県道19号線から一本道路を入ったところにあり、周囲には戸建住宅、小規模商店、アパートが立ち並ぶエリアです。
店舗併用住宅ですが、大きな道路(県道)に面していないので、街道を通過する客向けというよりは地元住人向けのパン屋さんなどに向いているのではないかと思います。
野田市と上花輪地区の人口推移
野田市の2019年3月現在の人口は15.5万人、対象不動産の所在する上花輪地区の人口は4175人です。
野田市と上花輪地区の人口は2013年比でほぼ同じような減少傾向を示しています。
人口の傾向について野田市のホームページで「野田市人口ビジョン」が取り上げられています。
総人口の推移と将来推計
本市の人口は、昭和25(1950)年の65,294人から平成7(1995)年までは順調 に増加で推移してきたが、平成 12(2000)年には減少に転じ、平成 17(2005)年に は再び増加に転じ平成 22(2010)年は 155,491 人である。
次期総合計画では、平成42(2030)年まで人口を推計している。平成27(2015) 年から平成 42(2030)年まではこの推計を将来推計とし、平成 47(2035)年から平成 52(2040)年までを、国立社会保障・人口問題研究所(以下「社人研」という。) の推計方法に準拠して、まち・ひと・しごと創生本部提供資料(以下、「ワークシー ト」という。)に基づいて算出し、将来推計とした。
平成 27(2015)年までは増加 で推移するが、平成 32(2020)年以降は減少で推移し、平成 52(2040)年には 136,975 人(平成 22(2010)年から 11.9%減少)になるものと推計される。
出典:野田市人口ビジョンより抜粋
平成27(2015)年までは増加で推移すると見込んでいますが、実際には平成25(2013)年以降、野田市の人口は減少しており、予想よりかなり早く減少が始まっていることになります。
野田市の空き家対策
日本各地で問題となっている空き家について、野田市でも対策を打ち出しています。
空家等の管理の適正化を図るため、倒壊等の事故、火災、犯罪等を未然に防止し、良好な生活環境の保全及び安全で安心なまちづくりの推進に寄与することを目的に、野田市空き家等の適正管理に関する条例を平成25年10月1日から施行しました。
その後、平成27年5月26日に、国の「空家等対策の推進に関する特別措置法」の施行に伴い、法との整合を図るため、条例を一部改正し、野田市空家等の適切な管理に関する条例を平成28年4月1日から施行しています。

• • • • • • •

#### 課題の目的
本文の「野田市と上花輪地区の人口推移」から「22(2010)年は 155,491 人である。」までの部分を、一字も変えずに書き写してください。 回答には本文の内容だけを用いてください。

[ピクセル座標の位置特定データ]
• • • • • • •

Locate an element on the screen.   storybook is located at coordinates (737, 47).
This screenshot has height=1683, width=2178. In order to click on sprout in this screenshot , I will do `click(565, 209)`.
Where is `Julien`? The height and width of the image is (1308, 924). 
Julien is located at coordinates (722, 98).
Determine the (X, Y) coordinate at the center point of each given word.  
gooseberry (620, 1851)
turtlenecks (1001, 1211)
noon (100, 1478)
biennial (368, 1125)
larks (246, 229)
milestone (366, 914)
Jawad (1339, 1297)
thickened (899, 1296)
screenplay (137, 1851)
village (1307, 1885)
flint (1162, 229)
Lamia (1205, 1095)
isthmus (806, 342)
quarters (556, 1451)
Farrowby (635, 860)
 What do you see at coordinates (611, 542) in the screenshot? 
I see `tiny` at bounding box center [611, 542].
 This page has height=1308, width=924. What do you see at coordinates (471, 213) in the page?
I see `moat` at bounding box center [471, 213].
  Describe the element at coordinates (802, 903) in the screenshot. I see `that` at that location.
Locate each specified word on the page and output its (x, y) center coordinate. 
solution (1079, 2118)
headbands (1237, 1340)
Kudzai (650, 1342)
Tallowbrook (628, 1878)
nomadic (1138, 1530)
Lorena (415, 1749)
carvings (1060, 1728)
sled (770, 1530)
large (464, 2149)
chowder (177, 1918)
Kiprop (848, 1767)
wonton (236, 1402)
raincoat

• • • • • • •

#### 回答欄
野田市と上花輪地区の人口推移
野田市の2019年3月現在の人口は15.5万人、対象不動産の所在する上花輪地区の人口は4175人です。
野田市と上花輪地区の人口は2013年比でほぼ同じような減少傾向を示しています。
人口の傾向について野田市のホームページで「野田市人口ビジョン」が取り上げられています。
総人口の推移と将来推計
本市の人口は、昭和25(1950)年の65,294人から平成7(1995)年までは順調 に増加で推移してきたが、平成 12(2000)年には減少に転じ、平成 17(2005)年に は再び増加に転じ平成 22(2010)年は 155,491 人である。